Большинство граждан Западной империи (наследники римского права) усвоили главную мысль критиков империи Восточной: обрядовая пышность подавляла там смысл религиозного ритуала, государственная идея заменяла духовные искания, а духовная власть и власть светская были сконцентрированы в одной фигуре — в фигуре басилевса, то есть императора. Если духовный лидер наделяет правом на власть, а светский лидер это право использует, то в лице восточного императора наблюдается явный перебор: право на власть и власть сама по себе — совмещены в одном лице. Знаменитая симфония власти, коей гордится Византия, в глазах западного демократа — нарушение гражданских конвенций.

Советский Союз, славянские социалистические страны и даже некоторые тоталитарные режимы, которые никак не могли считаться наследниками Византии, были уличены в использовании именно этой модели управления — считалось, что такая модель власти и есть родовая примета тирании. В Корее, Сербии, Ираке, Иране, Румынии злокозненные тираны являлись одновременно и духовными отцами нации, то есть являли своей властью вопиющее противоречие с точки зрения римского права: они легитимизировали сами себя.

Россия, переживая изоляцию от Европы, особенно сильно томилась своим прошлым. Одной фразы Чаадаева («Россия пила из нечистого источника»), фразы, вообще говоря, бездоказательной, хватило на то, чтобы поколения демократически настроенных людей стали проклинать свое происхождение и веру отцов. Еще резче о дурном влиянии Византии отзывался де Местр: «преступления и бред, в которые впала Византийская империя», оказали роковое влияние на Россию. И как же обитатели российских бредовых пустырей чаяли вырваться на Запад — к праву и легитимности. Жители тоталитарного государства желали полноценного демократического строя, где понятия не подменяют друг друга, где интимный мир души, мир внутренней свободы не подвластен гнету сатрапа. Представлялось, что именно демократия и обеспечивает разделение мира внутренней свободы и мира внешнего долга. Правитель в демократическом государстве — лишь исполнитель закона, наемный менеджер, но не сатрап.

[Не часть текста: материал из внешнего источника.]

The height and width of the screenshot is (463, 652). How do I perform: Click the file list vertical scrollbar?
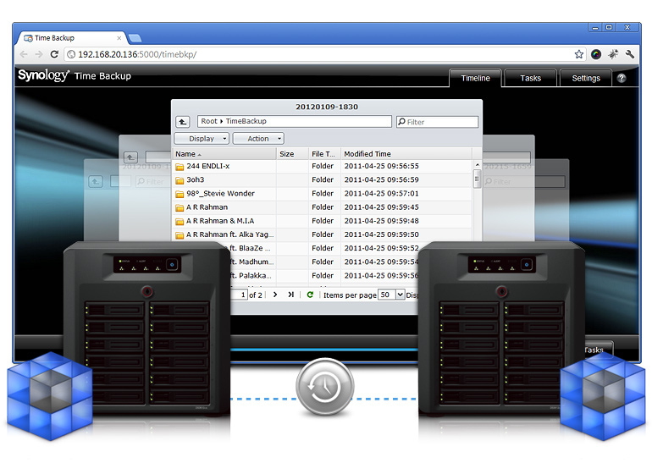coord(477,179)
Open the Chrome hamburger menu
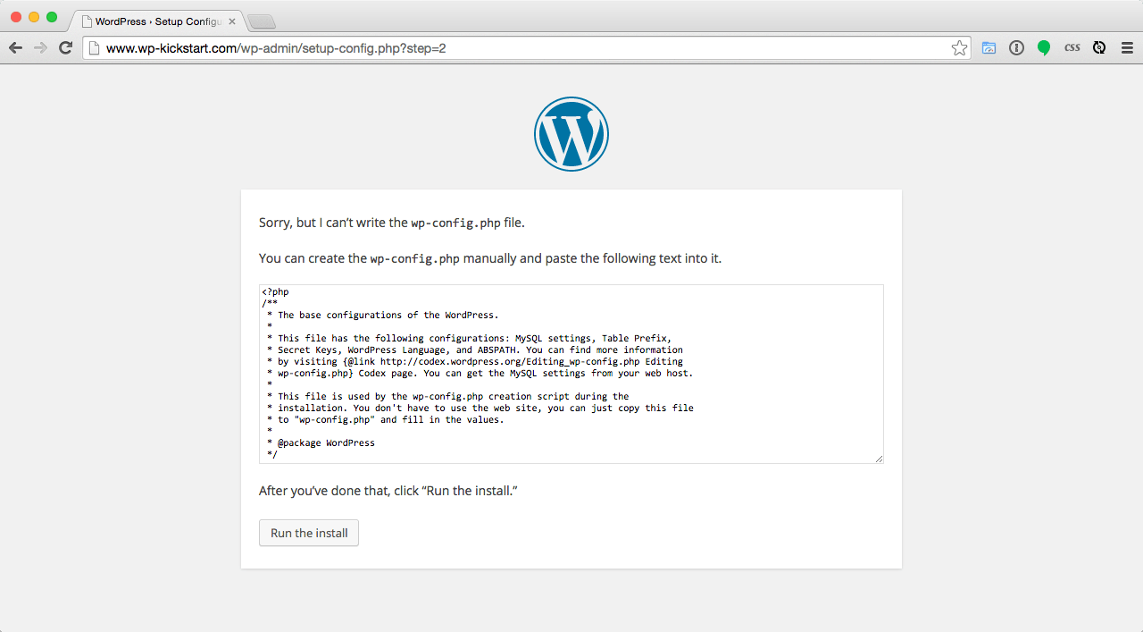 [x=1127, y=48]
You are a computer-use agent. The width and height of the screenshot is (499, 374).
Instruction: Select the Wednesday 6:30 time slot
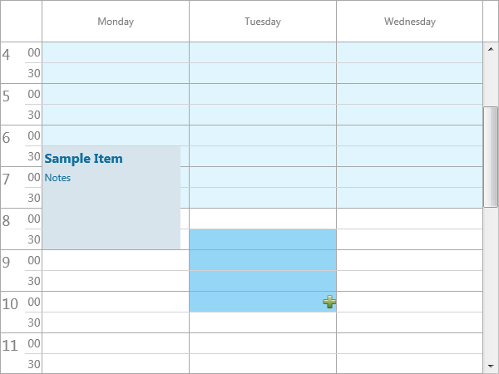click(409, 156)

Но, здраво рассуждая, демократическая модель общества предлагает вариант правителя не менее противоречивый и столь же уязвимый для логического анализа.

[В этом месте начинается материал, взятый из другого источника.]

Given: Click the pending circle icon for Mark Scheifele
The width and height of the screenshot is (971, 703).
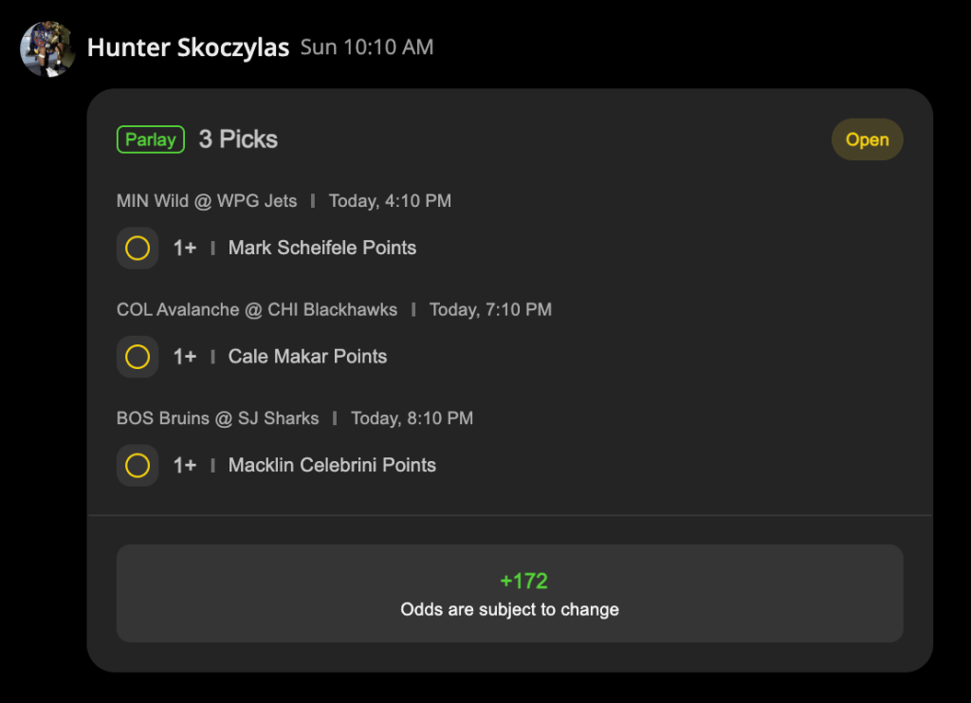Looking at the screenshot, I should pyautogui.click(x=137, y=249).
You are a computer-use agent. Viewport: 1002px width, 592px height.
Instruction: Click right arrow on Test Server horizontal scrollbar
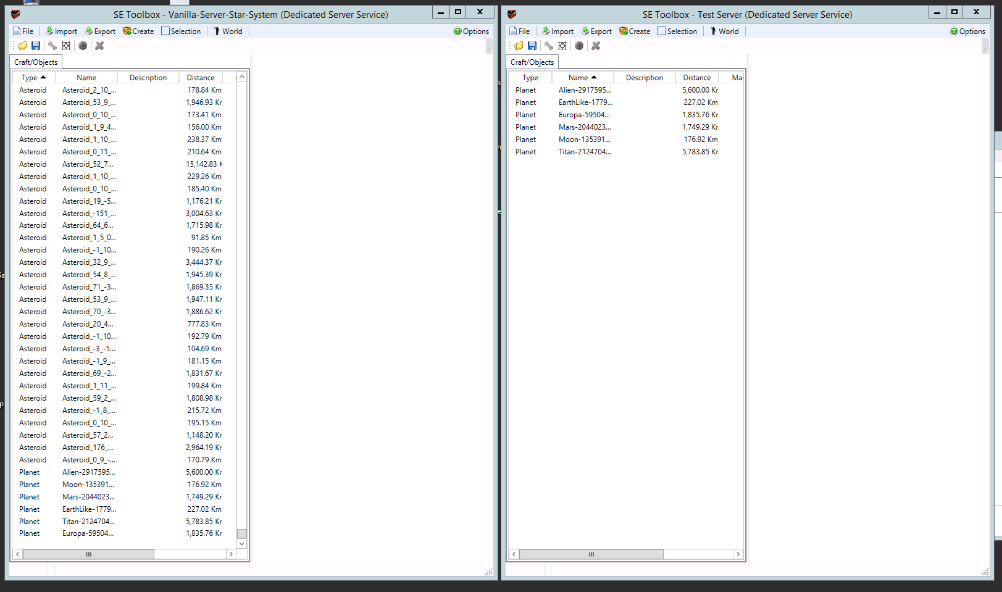point(738,554)
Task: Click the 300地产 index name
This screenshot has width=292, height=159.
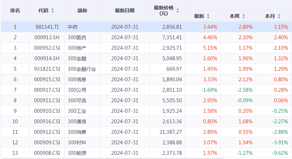Action: click(x=77, y=48)
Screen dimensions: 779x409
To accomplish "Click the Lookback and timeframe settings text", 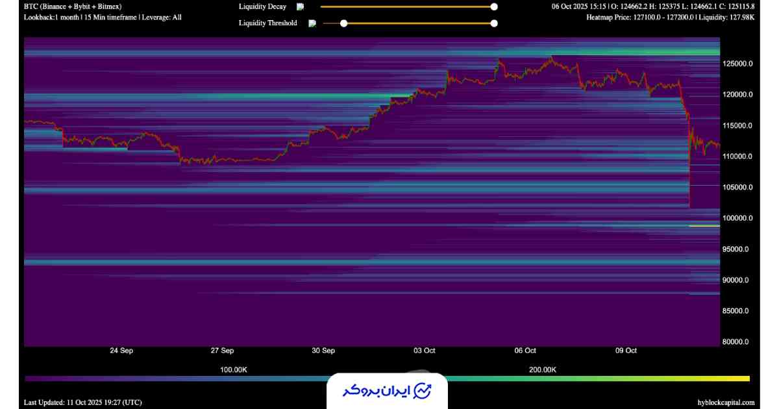I will point(103,18).
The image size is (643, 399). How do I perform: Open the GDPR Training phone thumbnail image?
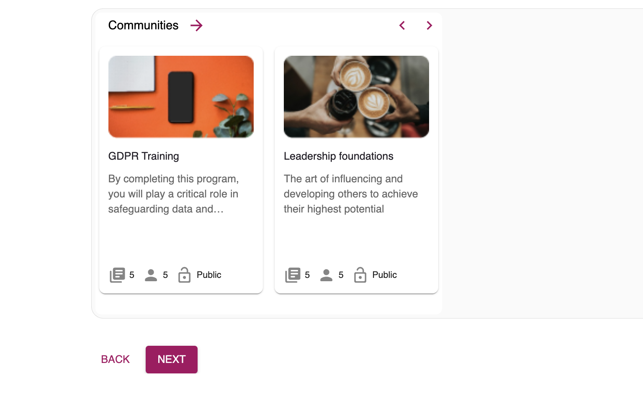tap(181, 97)
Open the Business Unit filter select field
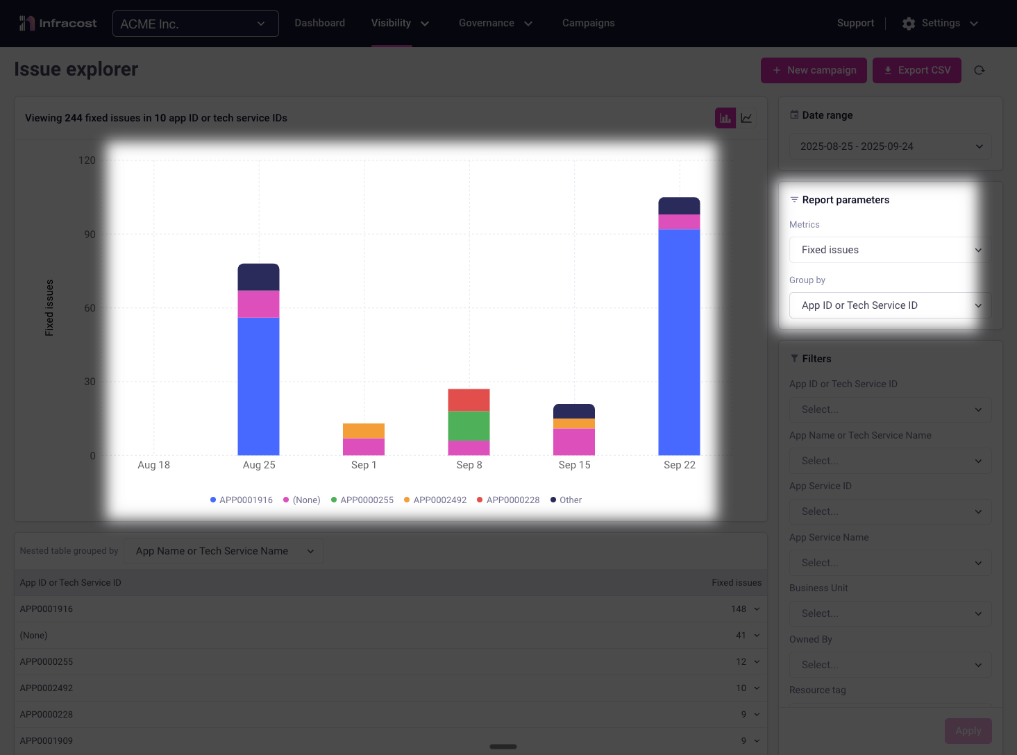Screen dimensions: 1017x755 click(x=890, y=613)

Римский император, сочетающий в себе черты демократа и монарха, — такая же нелепость, как византийский император, сочетающий власть светскую и духовную. Как можно одновременно быть за демократию — и за империю? Как можно воплощать собой свободу и право каждого и одновременно претендовать на подчинение и верность каждого? Это же, если смотреть на вещи непредвзято, просто невозможно, это чушь. Однако практика демократического управления подводит именно к этой формуле власти.

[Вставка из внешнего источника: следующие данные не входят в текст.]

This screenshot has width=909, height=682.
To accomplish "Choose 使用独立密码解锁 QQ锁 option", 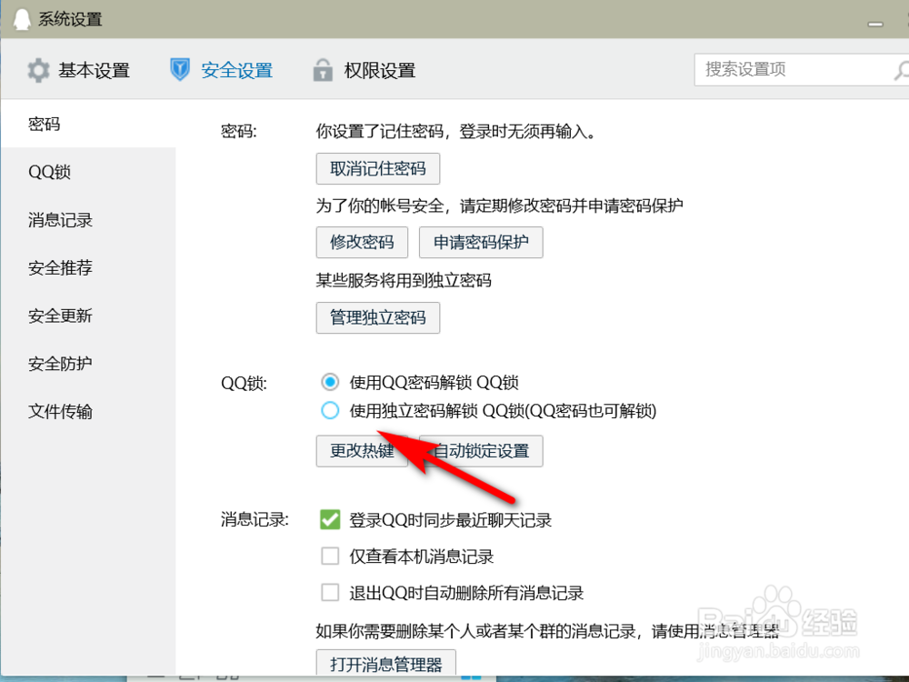I will click(x=330, y=411).
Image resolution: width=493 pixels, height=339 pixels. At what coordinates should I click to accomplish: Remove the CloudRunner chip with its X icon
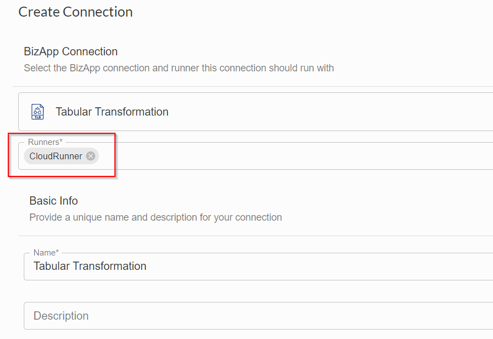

Когда прямая демократия заменяется представительской, когда представители формируют номенклатуру, а номенклатура выбирает своего лидера — этот образовавшийся лидер делается воплощением народа, он становится воплощением демократии. Именно по демократическим законам и по демократической логике он пришел к власти — и отныне он «гарант» прав и свобод многих, он и есть демократия. Одновременно этот же самый человек является императором, поскольку вся полнота власти и все свободы принадлежат ему. Что с того, что он вознесен на вершину как символ свобод — он и сохранит в себе это значение, наряду с властностью императора. Таким гарантом свобод и власти одновременно был император Октавиан Август, и современные правители берут с него пример. Длительное правление, с необходимой жестокостью и разумными свободами, заботой о своем народе и порядком в колониях — идеал цивилизации. Чтобы лучше защищать гражданские свободы, настоящий демократический лидер должен стать диктатором, наладить институт преемников власти, сделаться полновластным господином страны.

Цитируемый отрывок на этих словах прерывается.